Projects linking bio-energy to carbon sequestration and soil improvement could be funded though the Kyoto Protocol’s Clean Development Mechanism. This approach, says Dr Read,“provides a sustainable development path for the many developing countries that can produce biofuels cheaply”. Instead of a few gigantic biofuel plantations, he envisages “many hundreds of thousands of small to medium scaled projects suited to the socio-economic and environmental circumstances of the diverse communities where they are located”.

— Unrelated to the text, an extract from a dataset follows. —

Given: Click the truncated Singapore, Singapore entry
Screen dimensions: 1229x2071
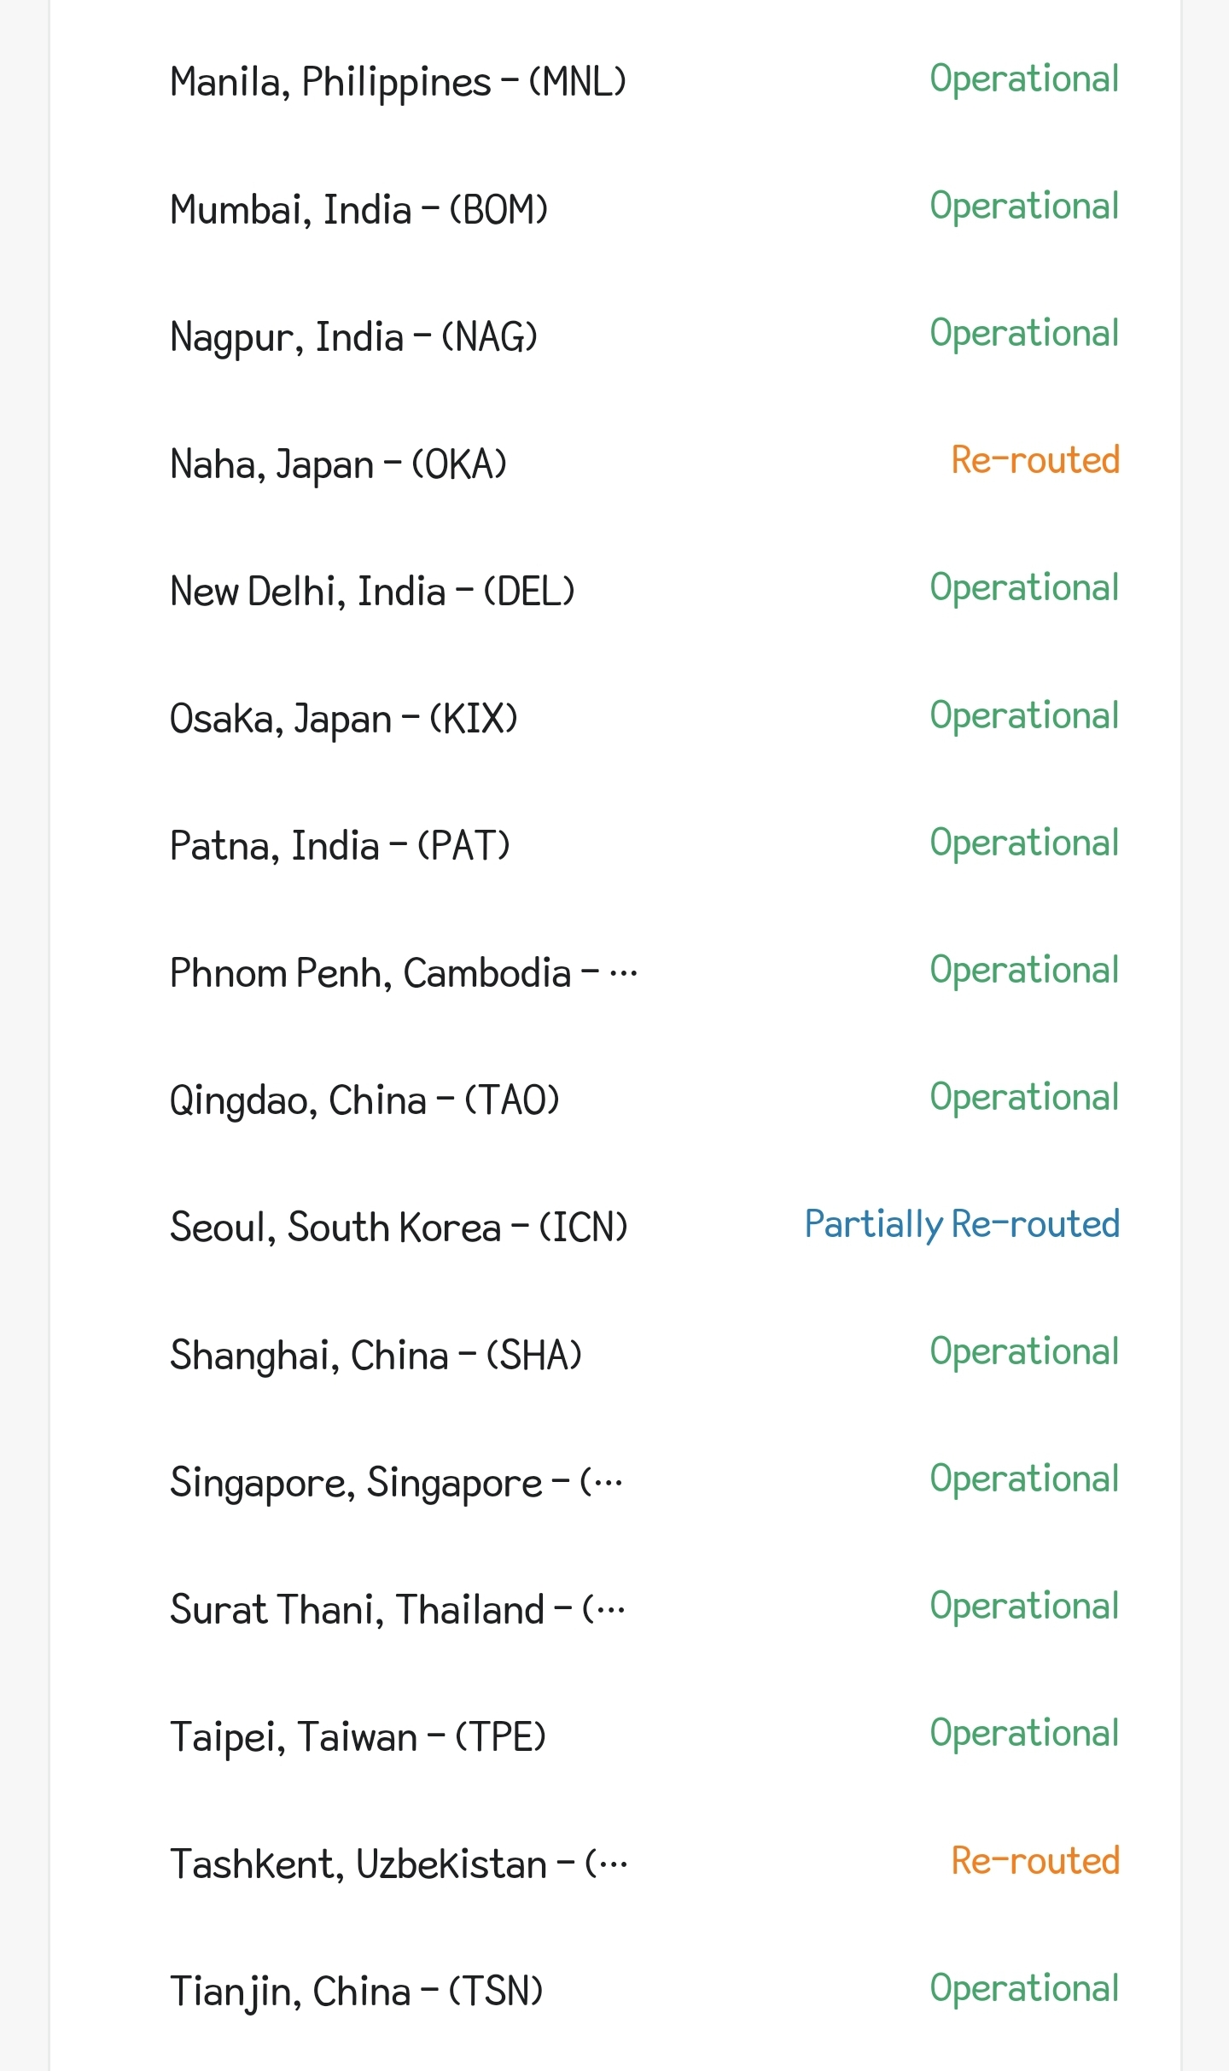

Large-scale bio-energy could provide long-term energy security in the face of high oil prices, through the growth of global trade in bio-fuels such as ethanol or bio-diesel. It could also provide a climate-friendly solution to the intractable problem of emissions from transport. Negative emission energy systems, Dr Read believes, are particularly relevant to the coming deliberations of the G8 Nations in 2005. UK Prime Minister Tony Blair has highlighted the twin themes of Africa and Climate Change as the key issues of Britain’s G8 presidency next year. As Peter Read observes: “They show a way ahead for sub-Saharan Africa and relief from energy poverty there. Solving the problem of climate change and solving the problems of Africa can go hand in hand”.  

* The idea of large scale biomass programmes in developing countries was not  however welcomed by George Monbiot.  Writing in the Guardian (23/11/04), he painted a doomsday picture of oil companies turning to biofuels as a new cash crop driven by the need for fuels for vehicles. That could undermine biodiversity, compete for food growing and lead to world starvation. There will be a discussion of Monbiot’s views, and the reactions to them, in Renew 155. Meanwhile for Peter Reads response (and his report) see www.accstrategy.org/

Arctic Melting- or is it?

The recent Arctic Climate Impact Assessment (ACIA) report found that the Arctic was warming twice as fast as the rest of the world, threatening fisheries, indigenous people and species such as the polar bear. The ACIA report was the result of four years’ work by more than 250 scientists, commissioned by the Arctic Council- Canada, Denmark, Finland, Iceland, Norway, Russia, Sweden and the US. But the ACIA findings were challenged by the International Policy Network, an international development think-tank, which claimed that the Arctic was likely to cool rather than warm in the next 50 years and that sea levels were not rising. Martin Agerup, president of the Danish Academy of Future Studies, said predictions of rising sea levels and other effects were “fatally flawed”.